Schools in the United States, US territories, Canada, and American Schools Abroad are eligible to nominate students. Nominating schools must be US accredited.
The number of nominees allowed from each school is determined by the school’s average eighth-grade daily enrollment.
Use the following guide:
- Under 100 1 nominee
- 100–199 2 nominees
- 200–299 3 nominees
- 300–399 4 nominees
- 400–499 5 nominees
- 500 or more 6 nominees
Nominated students must submit their themed writing in PDF form.
- Themed Writing – must be written based on the topic developed by the Promising Young Writers Advisory Committee. Maximum length for the theme writing is ten (10) pages. The student’s name must appear on the upper left hand corner of each page.
General Directions for Themed Writing:
- One teacher completes one entry form per student and uploads the student’s writing in PDF form.
- The student’s name should appear in the upper left-hand corner of each page. This is very important so pieces can be judged accurately! (If you are submitting an arts-based entry like a photo essay or graphic novel, you may adjust this format as long as we can tell which piece is which. Email firstname.lastname@example.org with any questions.)
- The page number must appear in the upper right-hand corner of each page.
- The school’s name must not appear on the paper or within the body of writing.
- Use legible type – no smaller than 11 or 12 point.
- Double space with one inch margins on all sides. This does not apply to poetry.
- Research papers, term papers, and novels will not be accepted.
- Late entries cannot be accepted.
- The Themed piece should be written from the students’ personal voice and perspective. Take care to not make it sound like a school assignment!
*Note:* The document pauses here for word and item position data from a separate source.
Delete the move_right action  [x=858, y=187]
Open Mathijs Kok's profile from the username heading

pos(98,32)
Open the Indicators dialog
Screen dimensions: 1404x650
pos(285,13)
Teams of teachers across the nation will judge entries using a secure judging site. Entries with top scores will be selected as superior. Writings are judged holistically on content, purpose, audience, tone, word choice, organization, development, and style.
If you are interested in signing up to judge, please email email@example.com.
Below are the guidelines by which your writing will be evaluated by the NCTE judges. Keep these guidelines in mind as you draft and revise:
- Effectiveness of each piece for its intended audience. The comprehensive question is whether the writer exhibits power to inform and/or move an audience through control of language. Fuzziness should not be mistaken for profundity, nor mechanical sloppiness for originality. Although editorial correctness is a virtue, meaningful variations should be allowed and the absence of mechanical error should not be overvalued. As a rule, flawed brilliance is to be preferred over correct dullness. But be sure your piece is well edited!
- Writing samples, whatever their type, reveal high achievement in writing for a student at this grade level.
- Judges have the opportunity to evaluate writing done on the same topic. The student’s individual expression is highly valued and cliches should be avoided.
- The writing sample will each be scored in three areas: Expression of Ideas, Language Use, and Unique Perspective and Voice.
Results are announced in May. Starting with the 2023 contest, a new structure for awards will be used.
To reflect various levels of distinction and recognition, there will now be four, rather than two, designations:
- Promising young Writers First Class
All nominated students will receive their appropriate certificate from their nominating teacher. Additionally, those who receive the First Class award will have their name and their school’s name appear on the NCTE website.